BGE 136 II 359 S. 361
B. Auf der Parzelle befand sich gemäss Bauanzeige vom 7. August 1967 früher eine Holzbaracke auf Zementsockel, die 3 m lang, 2,5 m breit und 2,5 m hoch war. Mit den Jahren wurde die Baracke verschiedentlich vergrössert und abgeändert; die Baute weist heute eine Länge von 9,15 m, eine Breite von 5,2 m und eine Höhe von 5 m auf und wird als Ferien- und Wochenendhaus benutzt. Im Jahre 1990 wurde ein Anbau von 4x4x4 m als Unterstand für einen Forsttraktor bewilligt. Weiter befinden sich auf dem Grundstück ein Holzunterstand (bestehend aus zwei massiven Hütten mit Blechdach und Abschlussblachen), ein Unterstand für einen Forsttraktor mit einer Fläche von 36 m
2 und ein Torbogen. Zudem wurde der Boden mit Asphalt und anderen Materialien befestigt und ein Teil des Grundstücks eingezäunt.
Nach wiederholten Aufforderungen der Gemeinde reichte X. am 20. September 2006 ein nachträgliches Baugesuch für die bisher nicht bewilligten Bauten und Anlagen ein. Dagegen erhoben Pro Natura und ihre Sektion Pro Natura Luzern Einsprache.
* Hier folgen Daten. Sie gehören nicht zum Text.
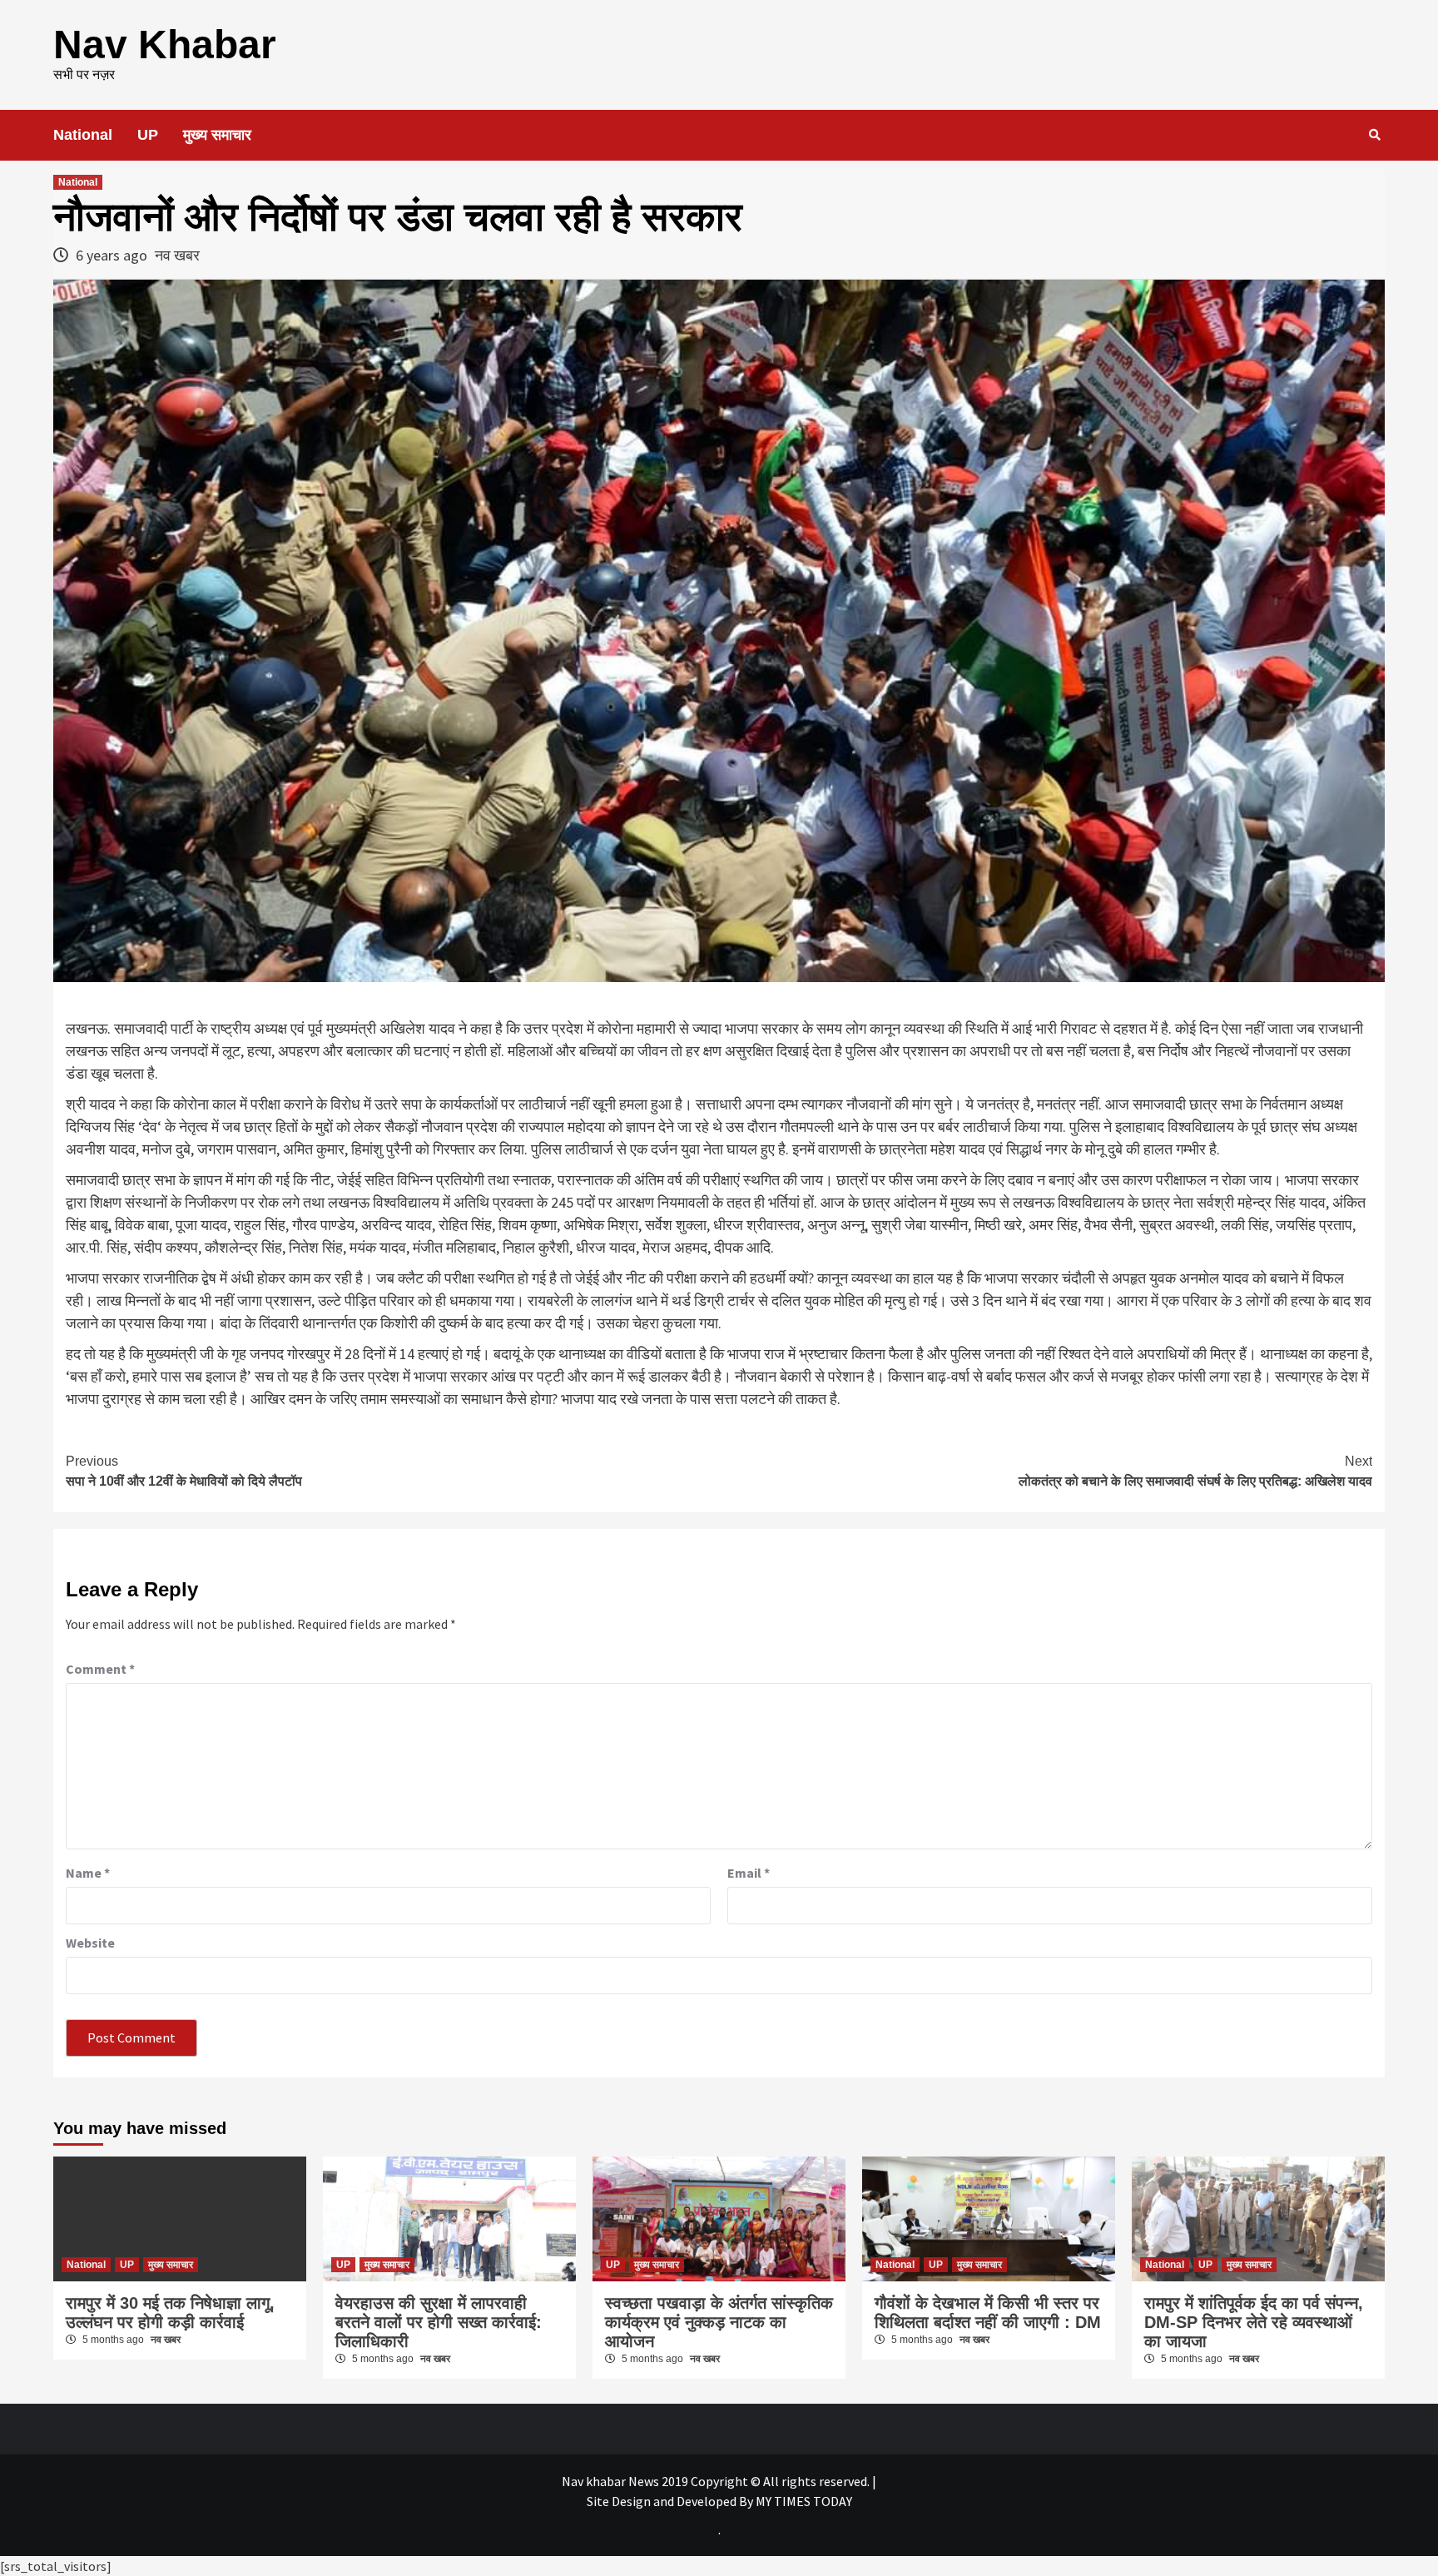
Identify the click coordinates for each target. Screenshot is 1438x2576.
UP (147, 135)
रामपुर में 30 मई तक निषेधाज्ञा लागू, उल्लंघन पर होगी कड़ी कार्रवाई (170, 2312)
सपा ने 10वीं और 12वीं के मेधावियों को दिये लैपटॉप (184, 1471)
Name (88, 1872)
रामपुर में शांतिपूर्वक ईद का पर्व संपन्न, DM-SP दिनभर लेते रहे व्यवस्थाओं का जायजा (1253, 2322)
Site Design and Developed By (671, 2501)
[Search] (1374, 135)
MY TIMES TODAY (804, 2501)
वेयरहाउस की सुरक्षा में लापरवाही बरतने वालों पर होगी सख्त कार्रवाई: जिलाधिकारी (438, 2322)
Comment (100, 1668)
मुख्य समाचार (217, 135)
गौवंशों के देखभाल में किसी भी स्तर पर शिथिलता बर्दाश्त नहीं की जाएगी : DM (988, 2312)
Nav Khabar (164, 44)
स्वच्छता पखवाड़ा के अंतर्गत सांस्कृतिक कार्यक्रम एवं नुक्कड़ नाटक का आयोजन (719, 2322)
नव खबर (177, 255)
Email (748, 1872)
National (82, 135)
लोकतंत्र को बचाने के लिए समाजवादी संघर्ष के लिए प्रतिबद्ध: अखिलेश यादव (1195, 1471)
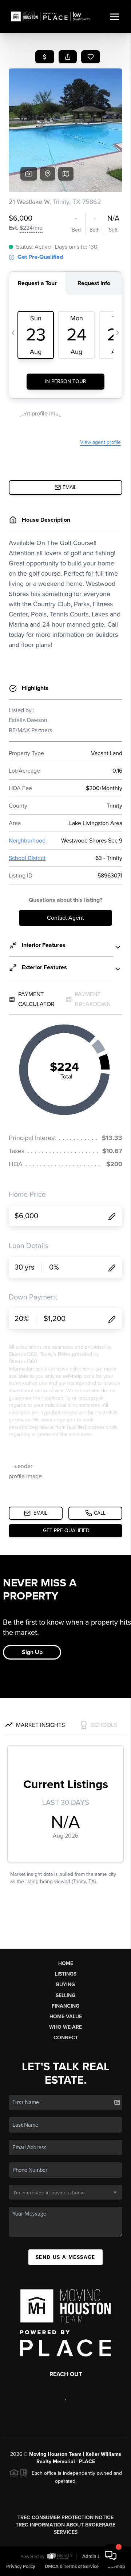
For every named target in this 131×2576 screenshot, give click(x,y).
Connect (65, 2038)
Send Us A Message (65, 2257)
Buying (65, 1984)
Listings (65, 1974)
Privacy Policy (20, 2566)
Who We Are (65, 2027)
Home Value (65, 2016)
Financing (65, 2006)
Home (65, 1963)
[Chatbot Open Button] (110, 2555)
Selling (65, 1995)
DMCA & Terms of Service (72, 2566)
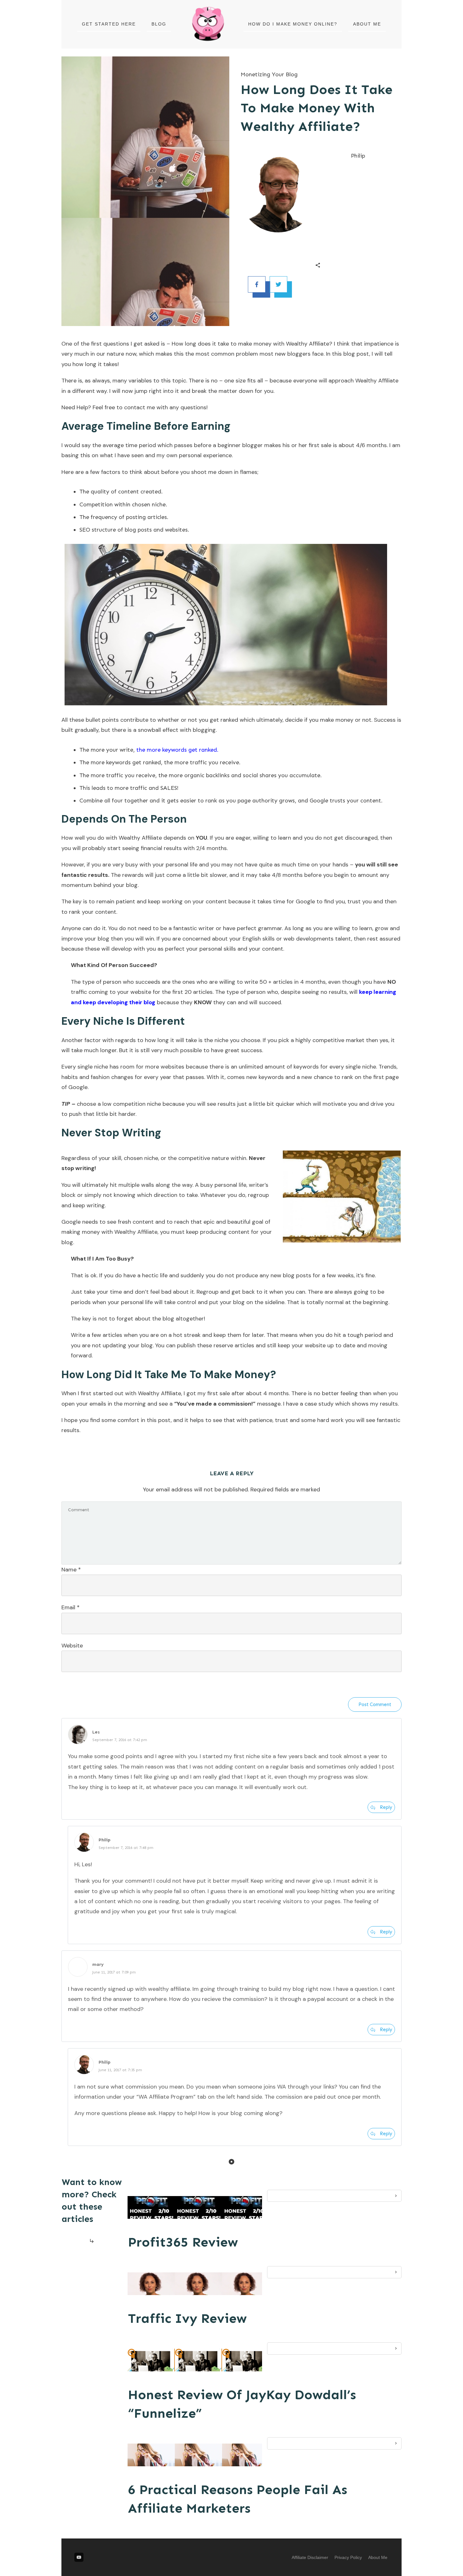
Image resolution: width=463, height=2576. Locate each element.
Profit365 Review (183, 2242)
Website (72, 1645)
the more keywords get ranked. (177, 749)
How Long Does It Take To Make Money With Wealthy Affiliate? (316, 108)
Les (96, 1732)
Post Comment (374, 1704)
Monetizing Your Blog (269, 74)
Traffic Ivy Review (187, 2318)
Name (71, 1569)
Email (70, 1607)
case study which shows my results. (352, 1403)
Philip (105, 1840)
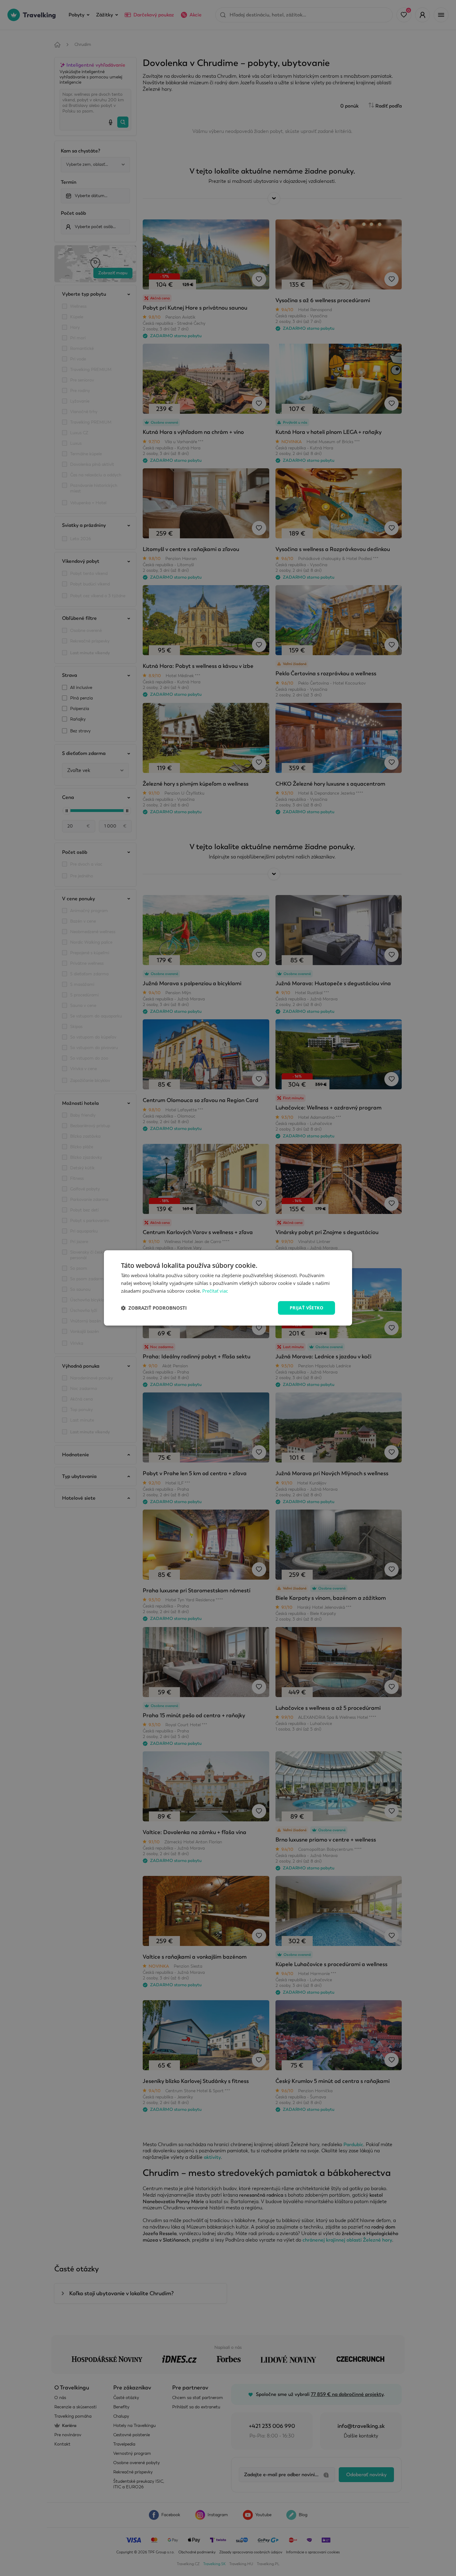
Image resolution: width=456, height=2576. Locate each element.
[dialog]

Mit Entscheid vom 12. März 2008 verweigerte die Dienststelle Raumentwicklung, Wirtschaftsförderung und Geoinformation des Kantons Luzern (RAWI) die raumplanungs- und waldrechtlichen Ausnahme- und Sonderbewilligungen für die verschiedenen baulichen Massnahmen. Der Gemeinderat Kriens wies das Baugesuch am 24. September 2008 ab und verpflichtete den Eigentümer, folgende Bauten und Anlagen abzubrechen (Disp.-Ziff. 4):
- Anbau
- Unterstand Forsttraktor
- Torbogen
- Holzunterstand
- Asphaltierung Vorplatz
- Bodenbefestigungen mit Granit, Betonsteinen, Kies (im Plan vom 19. August 2008 gelb eingefärbte Fläche).
Auf den Abbruch folgender Bauten und Anlagen wurde verzichtet (Disp.-Ziff. 6):
- Haus mit Dachaufbau und Schlepplukarne,
- Maschendrahtzaun,
- Kiesbelag auf der Ost- und Südseite des Hauses (blau eingefärbte Fläche gemäss Plan vom 19. August 2008).
C. Gegen diese Verfügung erhob X. Beschwerde ans Verwaltungsgericht Luzern. Er beantragte die Aufhebung des Entscheids der
BGE 136 II 359 S. 362
Dienststelle RAWI und des Gemeinderats Kriens (mit Ausnahme von Disp.-Ziff. 6).
Das Verwaltungsgericht stellte fest, dass die Bauten und Anlagen auf dem Grundstück (mit Ausnahme des im Jahre 1990 bewilligten Anbaus) nie bewilligt worden waren und eine Baubewilligung auch nicht nachträglich erteilt werden könne. Das Verwaltungsgericht bestätigte die von der Gemeinde erlassene Wiederherstellungsverfügung, mit Ausnahme des Abbruchbefehls für den Anbau. Zwar diene der Anbau heute nicht mehr als Garage, sondern als Wohnraum, obwohl im Bewilligungsentscheid ausdrücklich festgehalten worden sei, dass die Garage nicht zweckentfremdet werden dürfe, insbesondere nicht für Wohnzwecke. Zur Wiederherstellung des rechtmässigen Zustands genüge es aber, den Anbau wieder in eine Garage umzubauen und umzunutzen.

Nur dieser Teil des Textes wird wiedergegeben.